On Whether to Write

Last night we had our second meeting of the new discussions I'm holding, called Through a Glass Darkly. It went exceedingly well; I wrote at some length about what we discussed.

I've also hosted an internal debate about whether to continue writing publicly in December, and if so, the frequency at which I ought to post. November's barrage, though not always great, led to six articles of reasonable interest, and I imagine there's an inevitable ratio of chaff to wheat that mandates a minimum amount of writing. What I mean is that if I'm not writing all the time, it's unlikely I'll write anything worthwhile. And while I write every day for myself, what I write in a journal is not as polished as what I write for the consumption of a public, however potential, however small. I've spoken to someone else who wrote publicly every day for three years, and he reported that it massively increased his ability to have ideas.

Whether having ideas is my goal is another question; I would have said that improving writing quality was primary, possibly exclusive, though I wonder whether that goal isn't inconsiderate to both ideas and to readers. In any case, I'm considering reducing the frequency to twice or thrice a week, at least for December, to see how it goes. I don't think this can be too injurious, though I'm mildly wary of committing at all in December. California is normally placid, though for me not complacent, but I'll have my family to be with, and wouldn't like to add any undue stress, or to detract from our time together. Then again, it's always lazier than London, and maybe I ought to make the most of the languor and hours, and put my mind at least partially to work.

I have mixed feelings about digital versus analogue as well. I've piled up notebooks over the years; they make me fear fire followed by tears. The digital word, ironically, is now more durable than its more concrete counterpart, but the public remnants are more embarrassing—and perhaps less poignant—than the private print, the secretive scrawl of the laboriously written word.

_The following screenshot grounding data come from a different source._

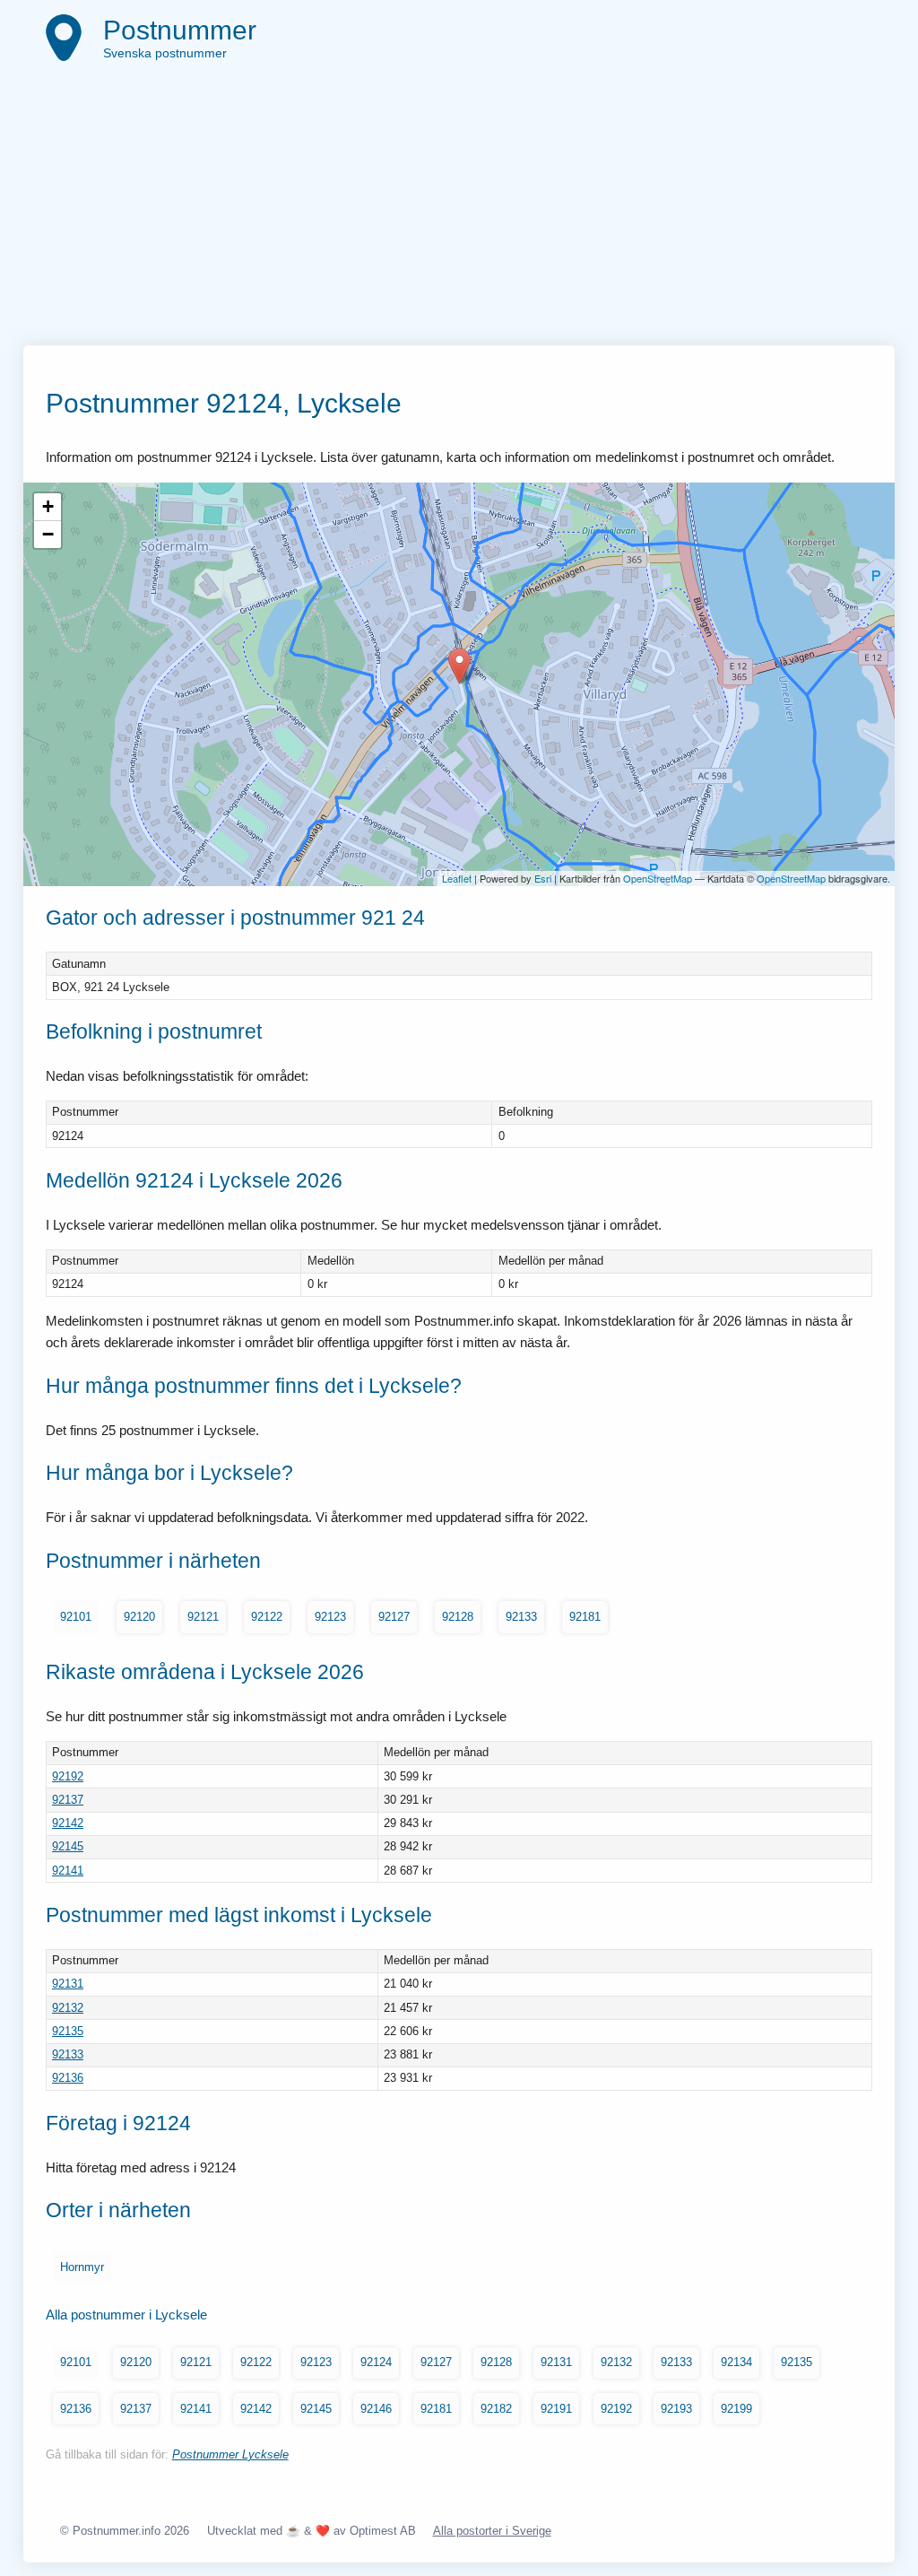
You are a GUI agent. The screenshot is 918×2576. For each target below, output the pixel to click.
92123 (330, 1616)
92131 (67, 1983)
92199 (736, 2408)
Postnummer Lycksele (230, 2454)
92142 (67, 1823)
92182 (496, 2408)
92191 (556, 2408)
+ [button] (48, 506)
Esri (542, 878)
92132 (67, 2008)
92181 (585, 1616)
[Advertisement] (459, 210)
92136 (67, 2077)
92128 (457, 1616)
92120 (139, 1616)
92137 (67, 1799)
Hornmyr (82, 2267)
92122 (266, 1616)
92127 (394, 1616)
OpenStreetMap (657, 878)
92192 (67, 1776)
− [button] (48, 534)
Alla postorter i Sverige (492, 2530)
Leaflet (457, 878)
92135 (67, 2031)
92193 (676, 2408)
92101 (75, 1616)
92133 (521, 1616)
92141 (67, 1870)
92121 (203, 1616)
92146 (376, 2408)
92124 (376, 2362)
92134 (736, 2362)
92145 (67, 1846)
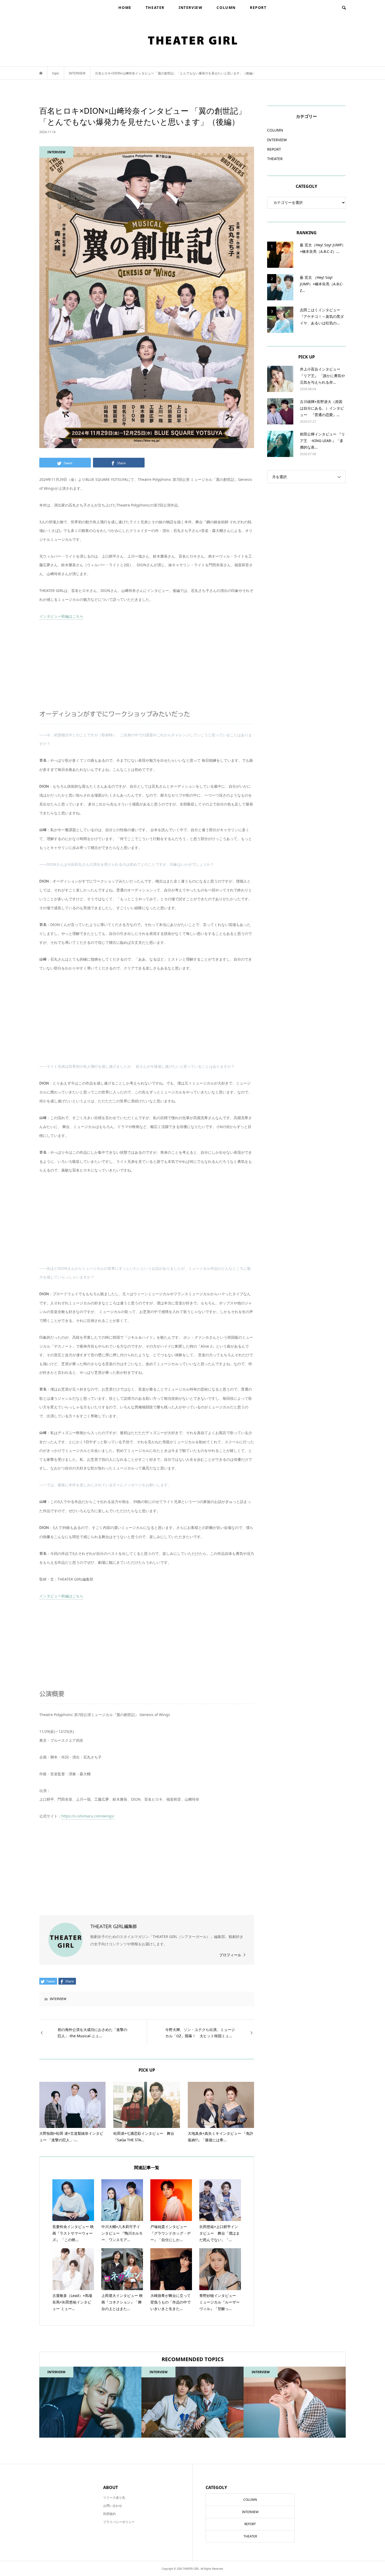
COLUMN (226, 7)
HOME (124, 7)
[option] (90, 2402)
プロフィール (230, 1954)
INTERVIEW (190, 7)
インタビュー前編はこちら (61, 616)
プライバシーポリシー (119, 2522)
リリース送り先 (114, 2497)
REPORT (258, 7)
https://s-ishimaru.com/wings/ (87, 1815)
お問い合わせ (112, 2505)
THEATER (155, 7)
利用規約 (109, 2514)
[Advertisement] (146, 665)
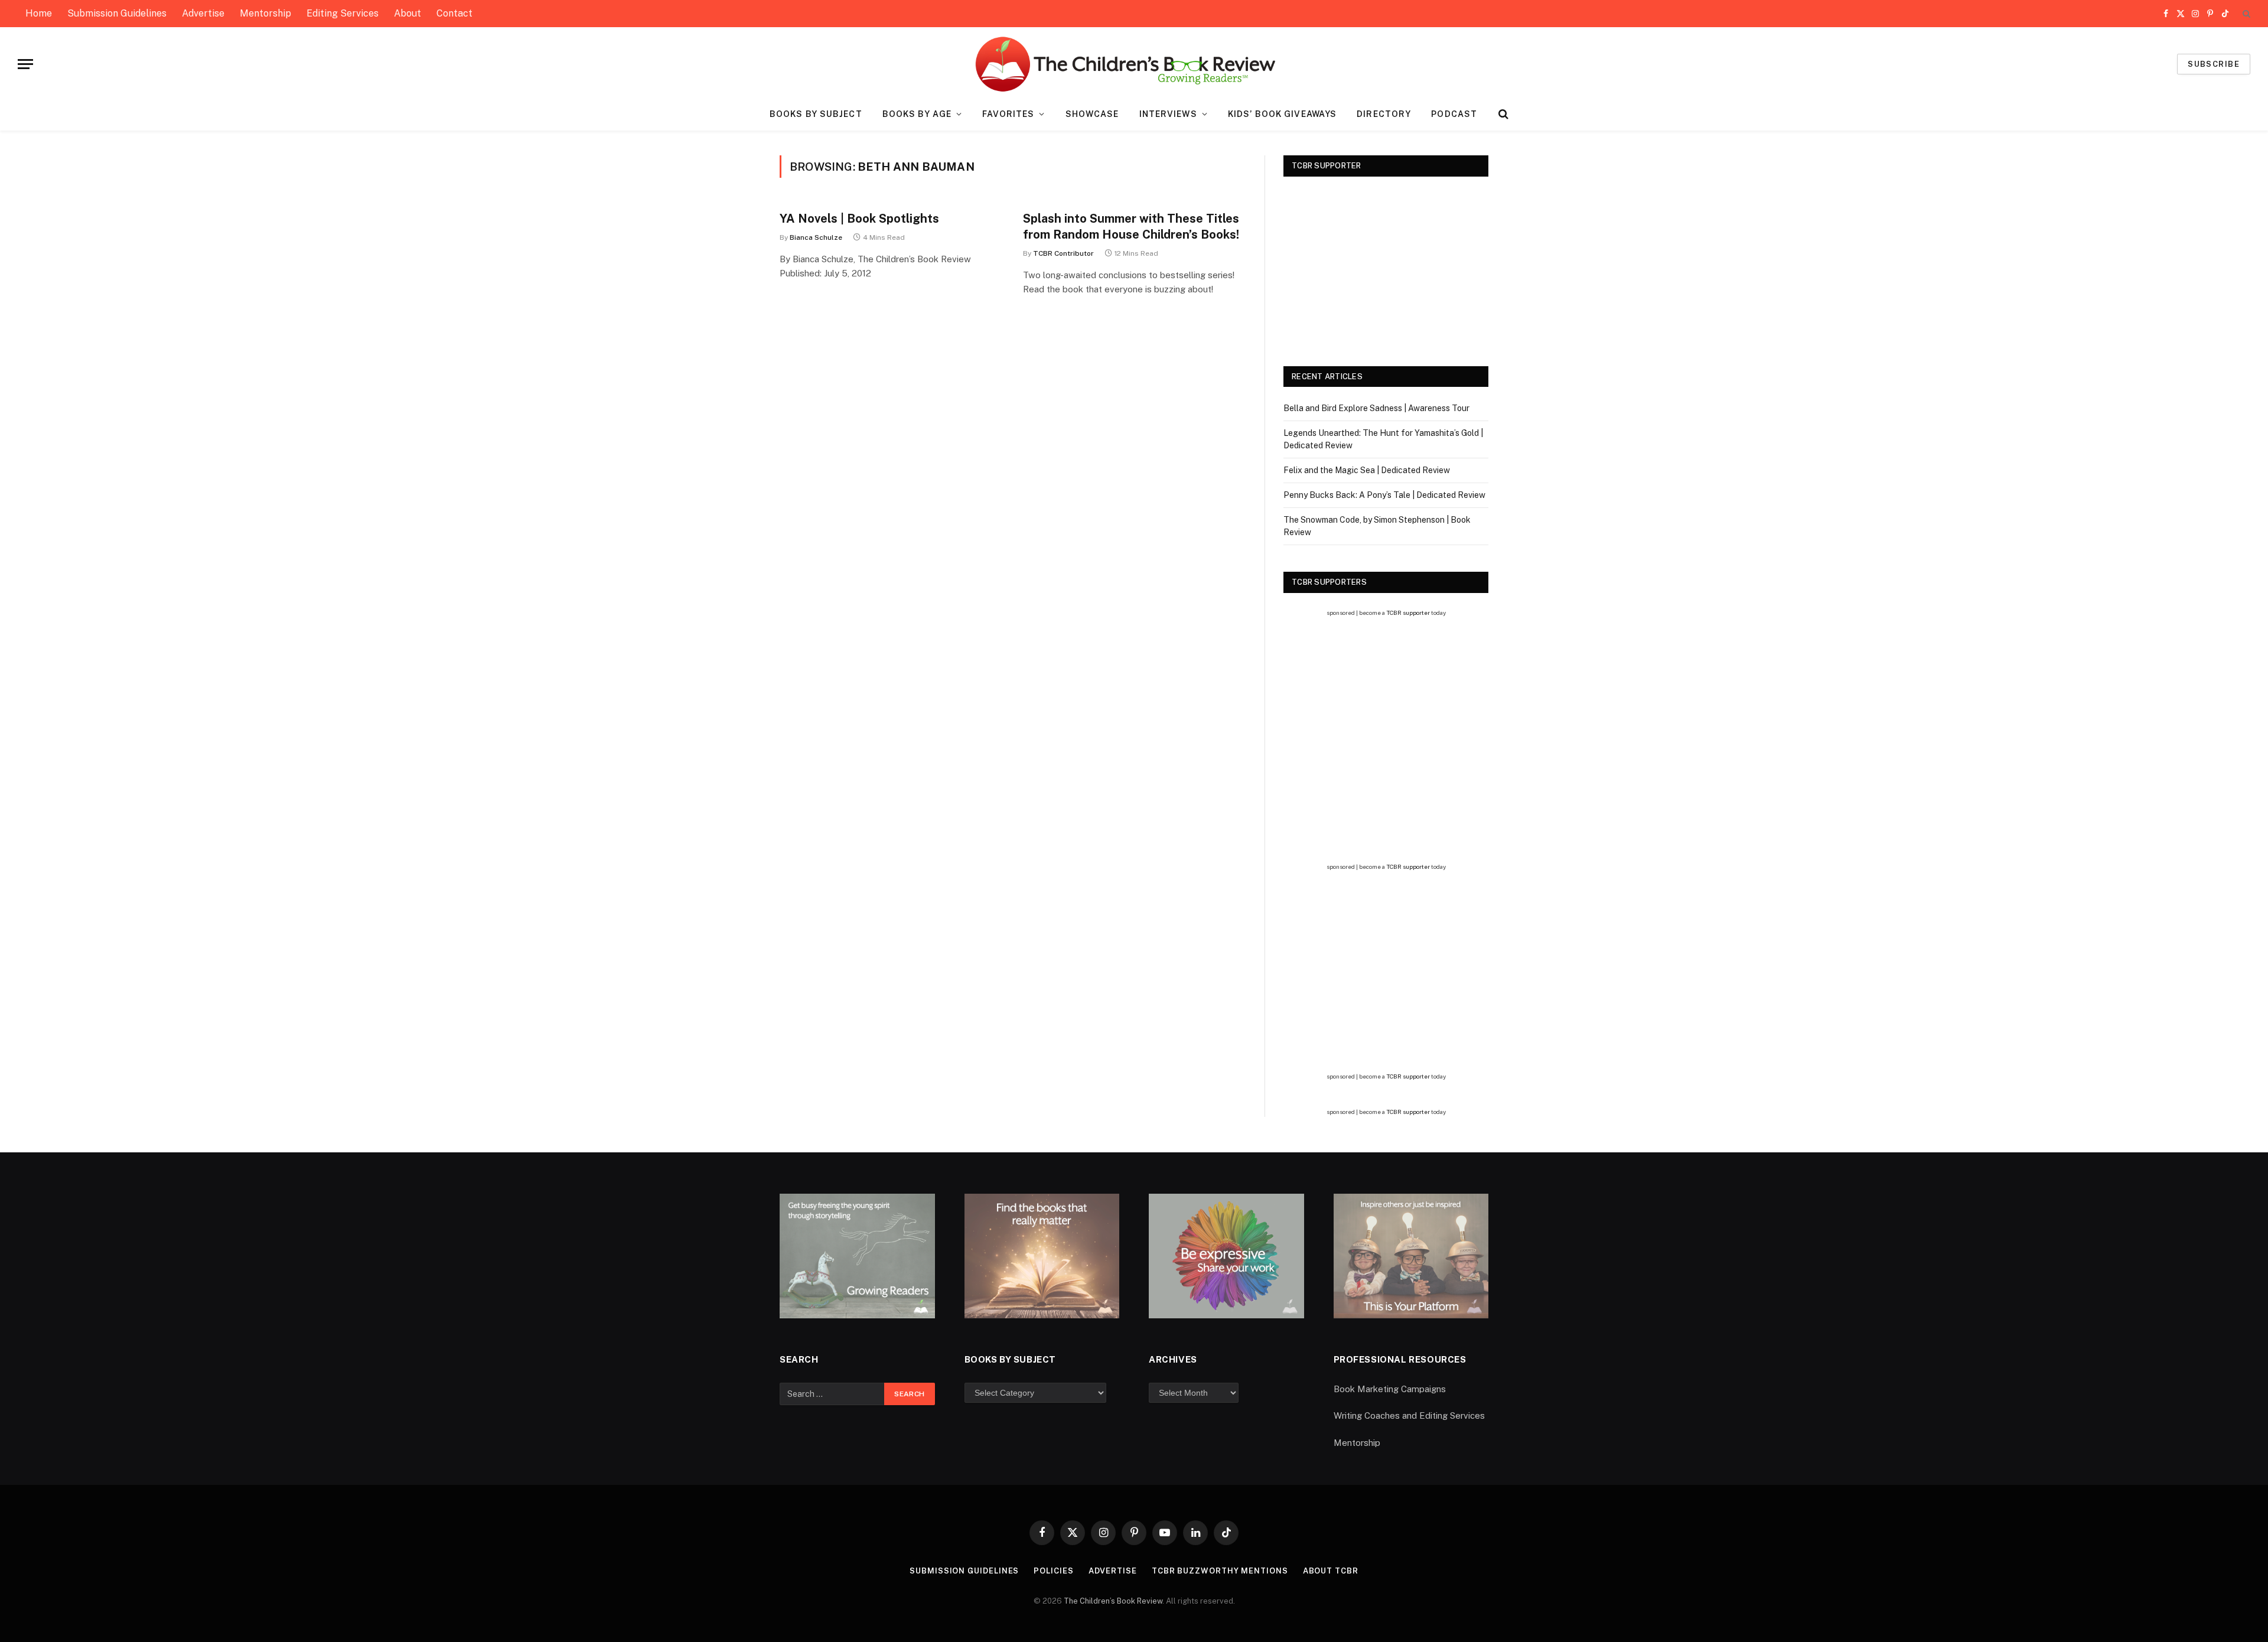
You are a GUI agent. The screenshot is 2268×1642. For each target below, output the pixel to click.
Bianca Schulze (816, 237)
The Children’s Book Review (1113, 1601)
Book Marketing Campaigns (1390, 1389)
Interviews (1168, 114)
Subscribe (2214, 64)
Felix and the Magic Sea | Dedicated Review (1366, 470)
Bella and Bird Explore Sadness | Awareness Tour (1376, 408)
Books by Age (916, 114)
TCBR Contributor (1063, 253)
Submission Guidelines (117, 13)
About (407, 13)
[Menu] (25, 64)
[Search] (2245, 14)
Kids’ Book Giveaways (1282, 114)
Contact (454, 13)
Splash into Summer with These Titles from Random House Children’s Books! (1131, 226)
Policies (1053, 1570)
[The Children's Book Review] (1134, 64)
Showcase (1092, 114)
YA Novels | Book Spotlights (859, 218)
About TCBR (1330, 1570)
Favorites (1008, 114)
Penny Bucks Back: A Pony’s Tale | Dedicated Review (1384, 495)
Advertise (203, 13)
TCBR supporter (1408, 612)
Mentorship (265, 13)
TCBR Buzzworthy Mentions (1220, 1570)
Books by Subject (816, 114)
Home (38, 13)
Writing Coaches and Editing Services (1409, 1415)
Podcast (1454, 114)
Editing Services (343, 13)
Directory (1384, 114)
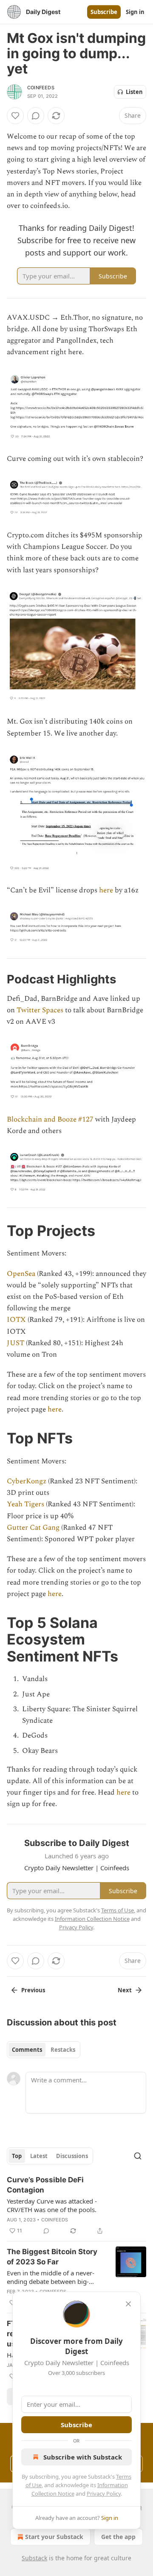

When I write longhand, I also write more verse. On the one hand, I love the liberty of metre's strictures. On the other, there's no demand for it now, little place for it today, unless, I suppose, one writes songs. Then one seems either to write for dozens of indistinguishable performers, or to be a singer songwriter of one's own, and I am neither, none. Meanwhile poetry itself, insofar as I have seen, has lost not just the plot but the verse to boot, leaving it little life, and worsening the uncertain state of an anachronistic artform.